The simplest test would be to compare the percentage of total education funds devoted to special ed in urban and suburban districts. My hunch, having lived in Orange County as well as D.C. and L.A., is that the conservative crazies in Fountain Valley's fallout shelters are nevertheless more generous to those with special needs. But my opinion is not a relevant data point and, since I rarely wonk out over education, I'm not entirely sure how to track down the relevant numbers. Those with more expertise are invited to help out.
What we can do is dive into some opinion data to see if the selfishness Ben ascribes to suburbanites actually finds genuine expression in their ranks. Here I'll rely on Ruy Teixeira's report, "The Next Frontier: A New Study of Exurbia." As Teixeira convincingly argues, Democrats can't sacrifice the suburbs for the cities. Cities haven't grown at a faster rate than suburban areas since the 1940s, and in 2000, suburban residents had reached a full 50 percent of the nation, while urban dwellers were under a third. So on a purely calculating level, assuming churlish self-interest against 50 percent of the country may not prove the wisest course.

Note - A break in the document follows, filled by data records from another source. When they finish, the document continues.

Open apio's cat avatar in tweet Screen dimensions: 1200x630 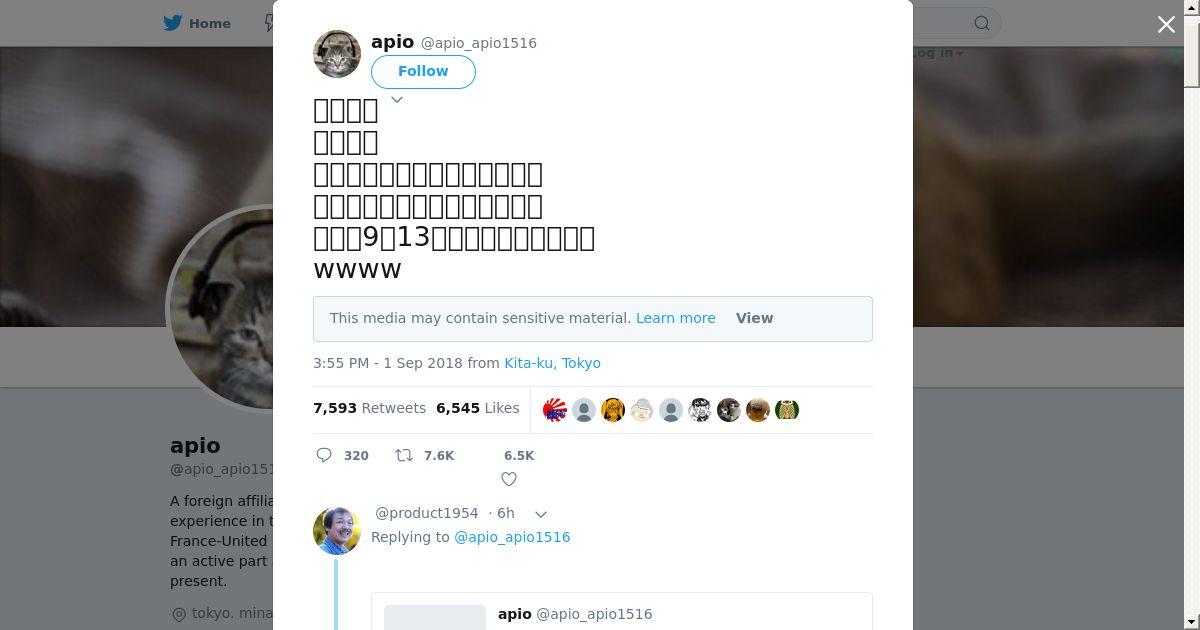tap(337, 54)
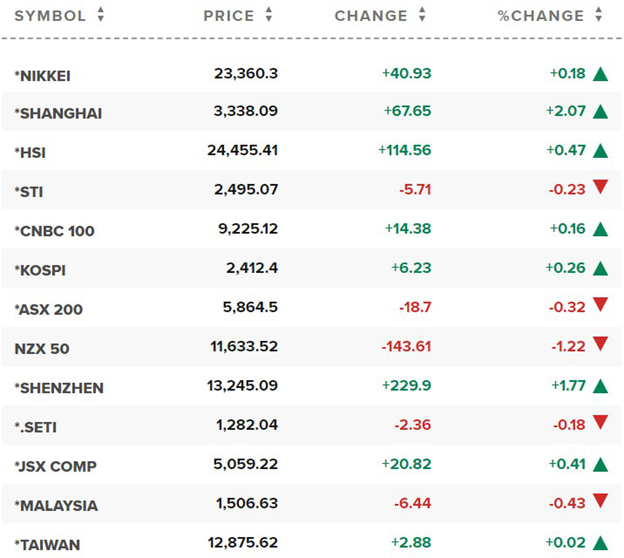The width and height of the screenshot is (624, 558).
Task: Sort table by the PRICE column arrows
Action: (x=269, y=15)
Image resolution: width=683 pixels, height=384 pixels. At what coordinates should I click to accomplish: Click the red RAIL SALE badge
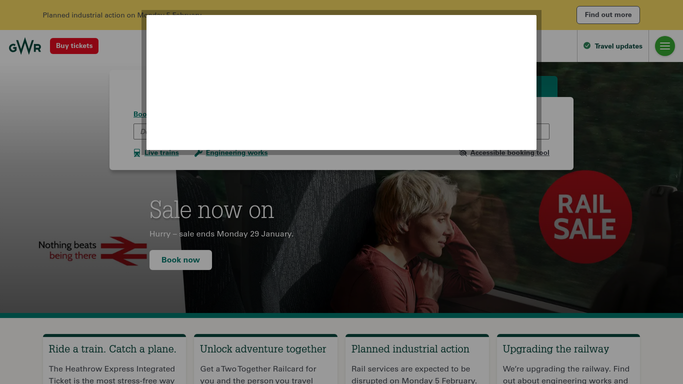585,217
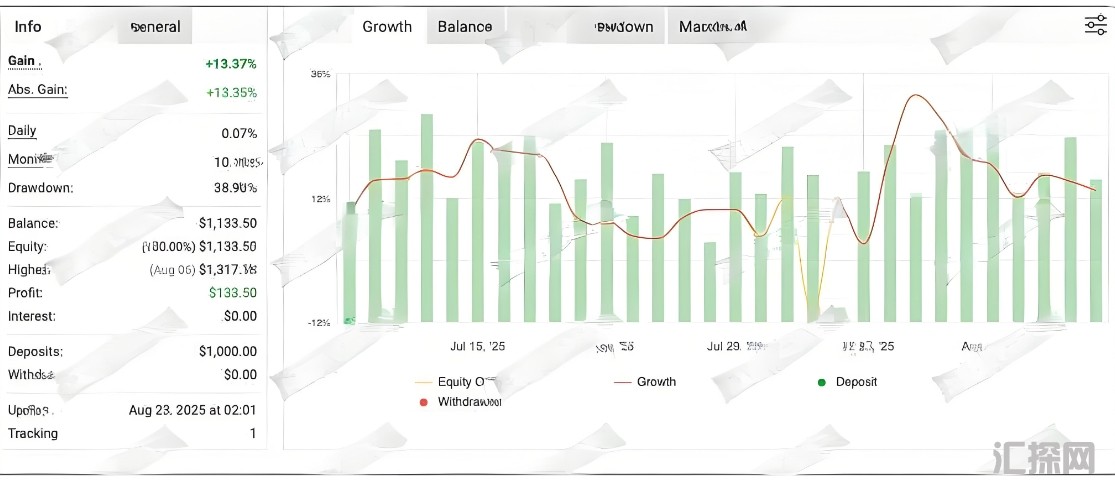Click the yellow Equity legend line swatch
This screenshot has width=1115, height=482.
423,382
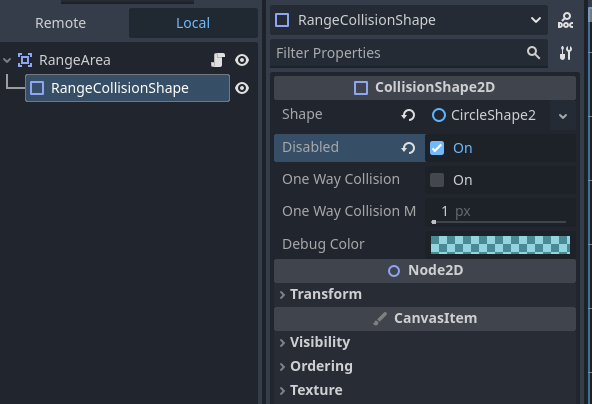Open the Shape resource dropdown arrow

563,116
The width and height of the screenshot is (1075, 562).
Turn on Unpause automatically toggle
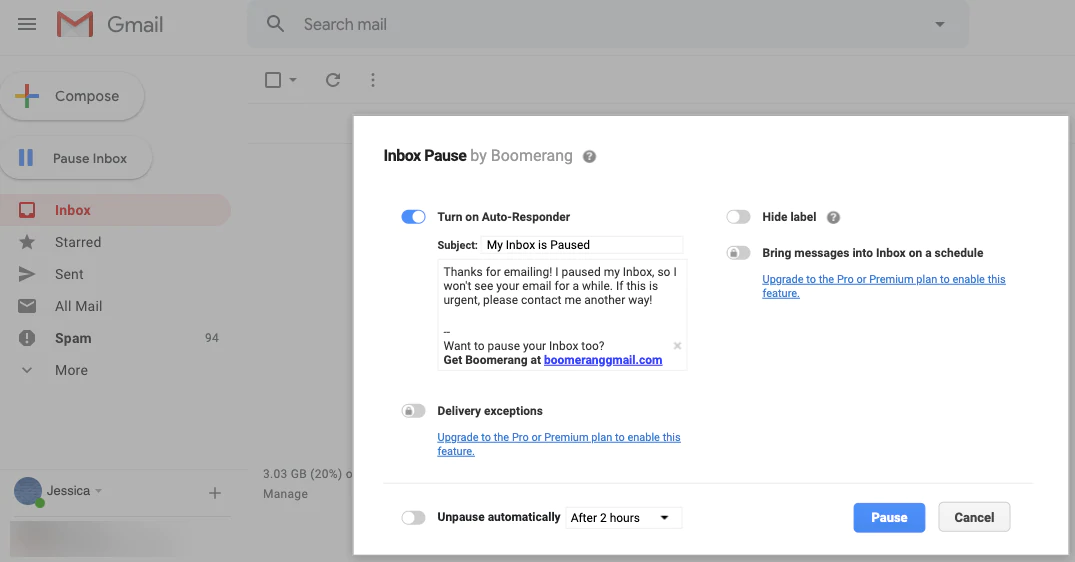(x=413, y=518)
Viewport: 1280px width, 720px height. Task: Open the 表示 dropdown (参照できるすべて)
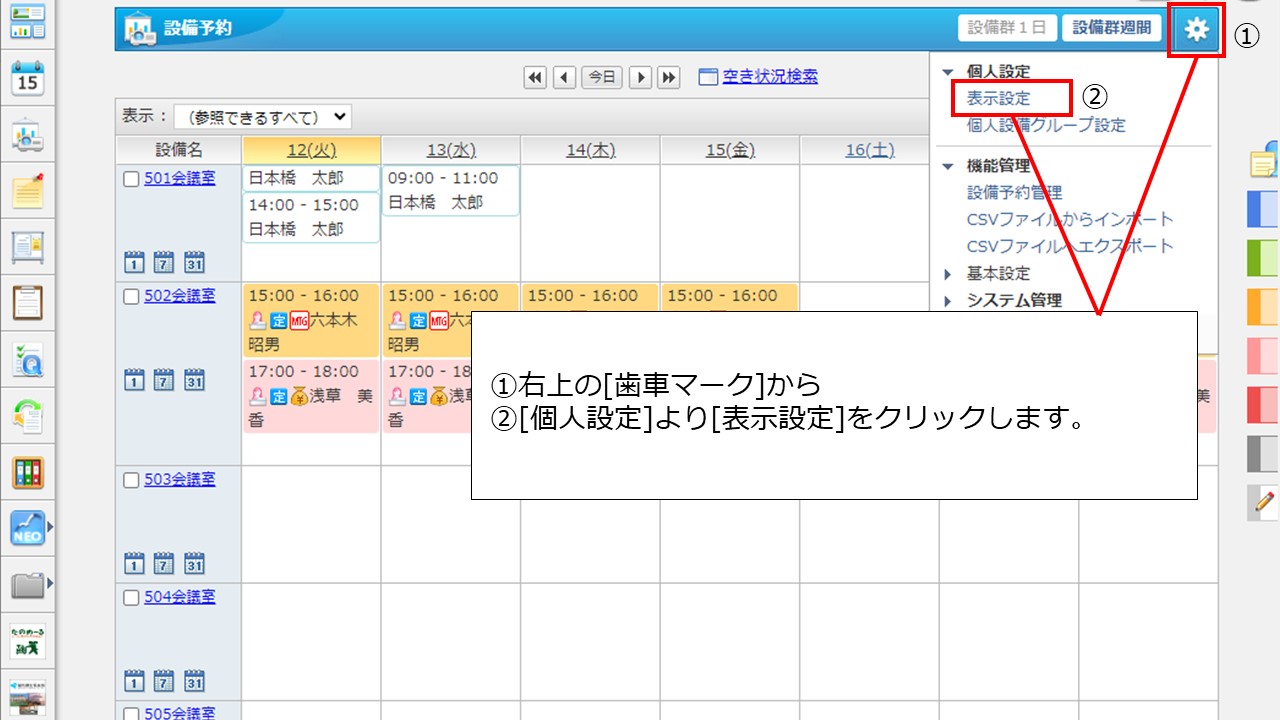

Happily, it's also wrong. Tim Kaine's 2005 victory largely came from increased performance in the Virginia suburbs and exurbs. Indeed, all over the country, mature and emerging suburbs (most political scientists break suburbs into five distinct classes) are trending Democratic, and doing so with such uniformity that the current has even reached my archconservative neighbors in Orange County (remember when Loretta Sanchez ousted Bob Dornan?). For a longer rundown of this trend, see this Virginia tech report on The New Metro Politics (PDF). It's simply no longer true that these rings are conservative entrenchments.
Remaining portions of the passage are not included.